Published 10:29 am Tuesday, December 7, 2010

By By BETTY MITCHELL GRAY
betty@wdnweb.com
Contributing Writer

A discussion Monday night of the future of health care in Beaufort County once again led to heated debate at the Beaufort County Board of Commissioners meeting.
After one commissioner said two of his fellow board members “have subverted the process” and damaged negotiations by the Beaufort Regional Health System with its four potential suitors, board Chairman Jerry Langley, once again, called for cooler heads to prevail.
A vote that would have required commissioners Al Klemm and Jay McRoy to recuse themselves from voting on the future of BRHS because they had already endorsed an agreement with University Health Systems of Eastern Carolina failed when five commissioners voted against it.
Commissioners Hood Richardson and Stan Deatherage voted in favor of the motion.
The vote came after Richardson said the decision by Klemm and McRoy to endorse the UHS proposal was premature.
Klemm and McRoy countered that they had done their own evaluations of the proposals before the BRHS negotiating committee and reached their own conclusions.
Richardson said that Klemm and McRoy are among those in the community who have “done a lot of damage to the negotiations” by prematurely endorsing one of the BRHS’s four suitors.
Deatherage agreed, saying, “You are subverting the good will of Beaufort County.

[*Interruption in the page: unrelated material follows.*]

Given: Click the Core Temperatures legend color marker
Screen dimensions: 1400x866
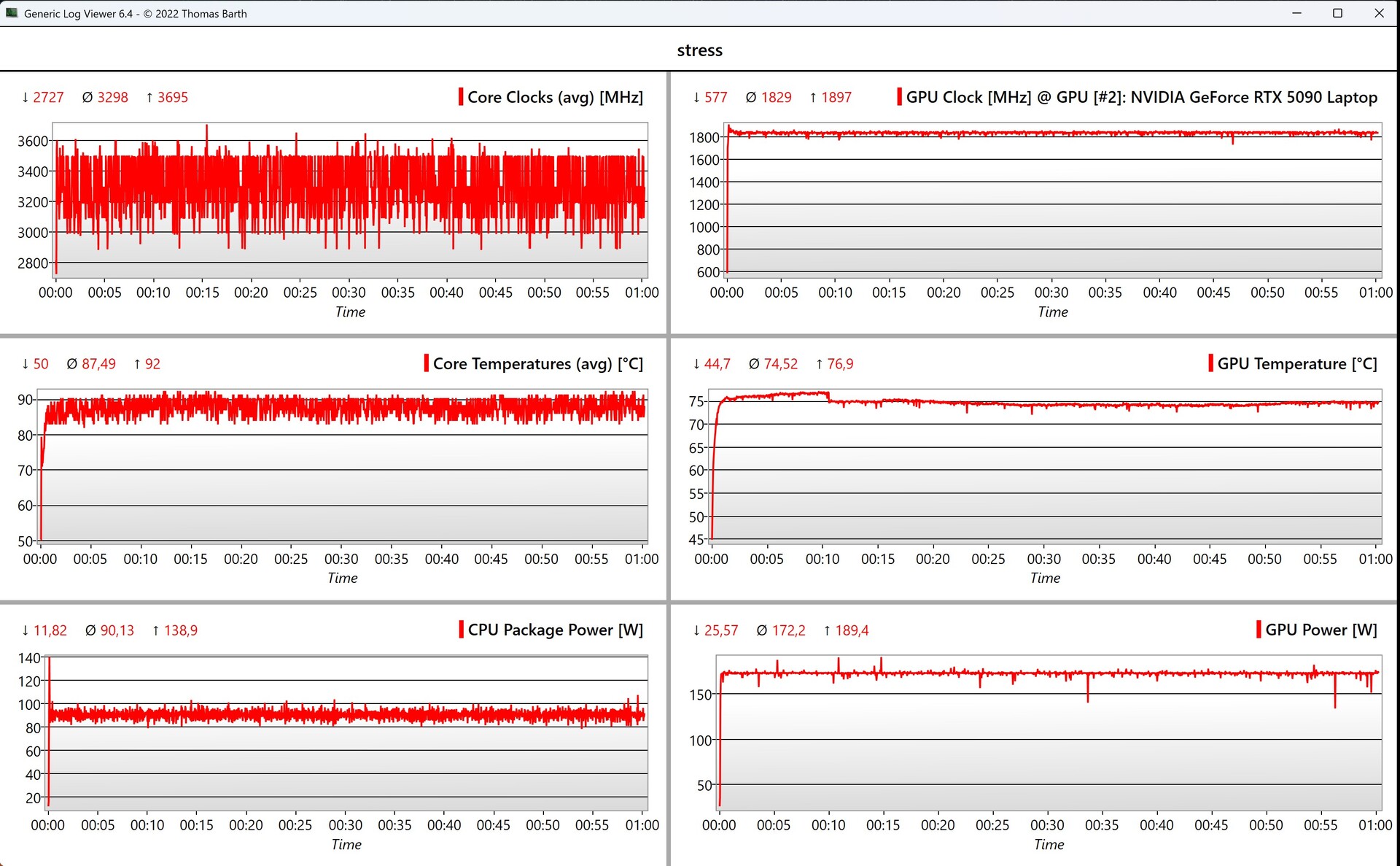Looking at the screenshot, I should click(x=426, y=363).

That damages the whole process.”
The commissioners’ discussion comes as a four-member negotiating committee prepares to enter a second round of talks with the health system’s four potential partners.
The committee is comprised of the Beaufort Regional Health System Board of Commissioners executive committee — Chairwoman Alice Mills Sadler, Vice Chairwoman Brenda Peacock and Secretary Hood Richardson — and BRHS board member Suzanne Gray.
Brim Healthcare of Brentwood, Tenn., Community Health Systems of Franklin, Tenn., LHP Hospital Group of Plano, Texas, and Greenville-based University Health Systems of Eastern North Carolina have been asked to continue talks with BRHS.
The BRHS board at its Nov. 18 meeting asked the four to respond to questions and counteroffers within 10 business days, after which time a second round of negotiations is scheduled to begin, Sadler told the Washington Daily News after that meeting.
The BRHS board will make its recommendations concerning the proposals to the county commissioners, who will ultimately decide the fate of the local health system.
Meanwhile, Langley on Monday asked the commissioners to avoid statements that would taint the process.
He told the commissioners to “allow the hospital commissioners to do their work” and “make a good, conscious decision for the people of Beaufort County.
Langley said January would be a “reasonable time frame to get a recommendation” from the BRHS board.